13-22 SECTION 12. Subchapter A, Chapter 2256, Government Code, is
13-23 amended by adding Sections 2256.025-2256.027 to read as follows:
13-24 Sec. 2256.025. SELECTION OF AUTHORIZED BROKERS. The
13-25 governing body of an entity subject to this subchapter or the
13-26 designated investment committee of the entity shall, at least
13-27 annually, review, revise, and adopt a list of qualified brokers
14-1 that are authorized to engage in investment transactions with the
14-2 entity.
14-3 Sec. 2256.027. STATUTORY COMPLIANCE. All investments made
14-4 by entities must comply with this subchapter and all federal,
14-5 state, and local statutes, rules, or regulations.

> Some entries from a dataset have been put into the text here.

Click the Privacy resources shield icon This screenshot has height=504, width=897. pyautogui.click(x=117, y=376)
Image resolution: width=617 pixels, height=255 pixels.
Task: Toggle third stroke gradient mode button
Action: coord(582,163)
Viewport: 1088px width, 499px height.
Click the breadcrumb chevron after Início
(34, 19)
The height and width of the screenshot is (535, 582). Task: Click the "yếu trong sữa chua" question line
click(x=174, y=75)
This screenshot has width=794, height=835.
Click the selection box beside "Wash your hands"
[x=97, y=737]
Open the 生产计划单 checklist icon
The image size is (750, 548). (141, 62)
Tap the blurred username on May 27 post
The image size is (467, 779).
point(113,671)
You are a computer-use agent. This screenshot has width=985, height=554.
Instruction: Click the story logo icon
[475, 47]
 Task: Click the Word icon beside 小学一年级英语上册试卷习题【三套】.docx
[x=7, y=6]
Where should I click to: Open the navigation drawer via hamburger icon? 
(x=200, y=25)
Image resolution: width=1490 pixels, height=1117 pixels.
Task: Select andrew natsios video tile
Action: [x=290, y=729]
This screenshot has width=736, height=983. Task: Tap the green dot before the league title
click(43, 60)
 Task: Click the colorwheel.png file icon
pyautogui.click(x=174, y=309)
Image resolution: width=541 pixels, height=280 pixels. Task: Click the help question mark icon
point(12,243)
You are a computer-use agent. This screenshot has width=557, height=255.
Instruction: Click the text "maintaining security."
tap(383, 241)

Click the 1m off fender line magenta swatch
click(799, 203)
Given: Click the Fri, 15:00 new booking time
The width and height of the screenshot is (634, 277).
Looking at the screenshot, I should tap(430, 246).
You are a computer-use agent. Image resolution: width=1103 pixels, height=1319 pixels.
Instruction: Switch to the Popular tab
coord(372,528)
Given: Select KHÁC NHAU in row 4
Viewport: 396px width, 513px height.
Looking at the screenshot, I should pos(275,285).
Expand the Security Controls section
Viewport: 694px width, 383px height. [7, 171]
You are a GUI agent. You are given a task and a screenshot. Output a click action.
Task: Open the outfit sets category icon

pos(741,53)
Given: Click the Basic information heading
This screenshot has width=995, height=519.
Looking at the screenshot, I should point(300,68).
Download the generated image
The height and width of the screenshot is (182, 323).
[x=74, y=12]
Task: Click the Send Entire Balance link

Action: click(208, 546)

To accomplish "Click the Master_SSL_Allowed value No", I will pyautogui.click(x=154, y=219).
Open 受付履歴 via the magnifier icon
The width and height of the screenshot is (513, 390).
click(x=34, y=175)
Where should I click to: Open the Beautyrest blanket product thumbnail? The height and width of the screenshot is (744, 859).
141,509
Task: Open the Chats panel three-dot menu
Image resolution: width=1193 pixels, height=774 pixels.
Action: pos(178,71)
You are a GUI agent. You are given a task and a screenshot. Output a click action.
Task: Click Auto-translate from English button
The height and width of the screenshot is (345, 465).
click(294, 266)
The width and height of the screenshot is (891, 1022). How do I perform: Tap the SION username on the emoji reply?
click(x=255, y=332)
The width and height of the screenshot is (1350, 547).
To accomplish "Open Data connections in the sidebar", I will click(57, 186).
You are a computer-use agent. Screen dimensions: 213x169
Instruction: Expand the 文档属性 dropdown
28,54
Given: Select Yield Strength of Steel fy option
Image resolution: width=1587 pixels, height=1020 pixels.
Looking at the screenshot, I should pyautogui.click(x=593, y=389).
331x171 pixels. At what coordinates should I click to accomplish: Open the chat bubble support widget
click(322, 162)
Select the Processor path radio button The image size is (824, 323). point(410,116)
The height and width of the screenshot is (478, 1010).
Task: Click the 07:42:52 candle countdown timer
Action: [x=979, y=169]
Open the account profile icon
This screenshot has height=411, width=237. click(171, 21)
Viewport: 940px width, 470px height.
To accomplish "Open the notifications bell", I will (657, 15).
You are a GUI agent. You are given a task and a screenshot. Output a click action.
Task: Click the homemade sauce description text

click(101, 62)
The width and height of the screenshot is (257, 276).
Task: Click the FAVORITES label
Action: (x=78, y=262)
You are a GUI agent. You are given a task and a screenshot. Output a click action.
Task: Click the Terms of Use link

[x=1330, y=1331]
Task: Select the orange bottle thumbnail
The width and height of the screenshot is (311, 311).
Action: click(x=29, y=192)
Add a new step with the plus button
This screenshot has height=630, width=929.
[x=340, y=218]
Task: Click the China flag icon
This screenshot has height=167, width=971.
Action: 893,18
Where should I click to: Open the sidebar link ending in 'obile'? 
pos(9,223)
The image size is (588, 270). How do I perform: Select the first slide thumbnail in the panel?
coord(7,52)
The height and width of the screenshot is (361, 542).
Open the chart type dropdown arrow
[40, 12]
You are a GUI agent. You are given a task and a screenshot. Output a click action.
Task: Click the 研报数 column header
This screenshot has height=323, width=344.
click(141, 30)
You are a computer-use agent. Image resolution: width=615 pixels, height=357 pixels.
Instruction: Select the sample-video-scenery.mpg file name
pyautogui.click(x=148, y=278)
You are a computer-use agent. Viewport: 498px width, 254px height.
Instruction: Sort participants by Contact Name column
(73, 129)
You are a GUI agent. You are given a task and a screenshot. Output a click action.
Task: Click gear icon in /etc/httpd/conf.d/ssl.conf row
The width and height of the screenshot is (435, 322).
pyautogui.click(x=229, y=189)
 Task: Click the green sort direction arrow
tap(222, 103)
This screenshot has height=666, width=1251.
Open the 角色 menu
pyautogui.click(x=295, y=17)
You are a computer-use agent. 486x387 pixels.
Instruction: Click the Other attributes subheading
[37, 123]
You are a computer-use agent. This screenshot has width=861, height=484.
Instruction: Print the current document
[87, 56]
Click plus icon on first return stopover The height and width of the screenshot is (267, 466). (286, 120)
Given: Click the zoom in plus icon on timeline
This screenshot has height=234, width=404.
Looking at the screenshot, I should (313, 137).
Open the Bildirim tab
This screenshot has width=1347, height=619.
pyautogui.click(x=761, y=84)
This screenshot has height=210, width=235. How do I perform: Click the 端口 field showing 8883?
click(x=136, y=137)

14-6 SECTION 13. Sections 2256.018 and 2256.019, Government Code,
14-7 are repealed.
14-8 SECTION 14. This Act takes effect September 1, 1997, and
14-9 applies only to investment activities of a governmental entity
14-10 subject to Chapter 2256, Government Code, that occur on or after
14-11 that date.
14-12 SECTION 15. The importance of this legislation and the
14-13 crowded condition of the calendars in both houses create an
14-14 emergency and an imperative public necessity that the
14-15 constitutional rule requiring bills to be read on three several
14-16 days in each house be suspended, and this rule is hereby suspended.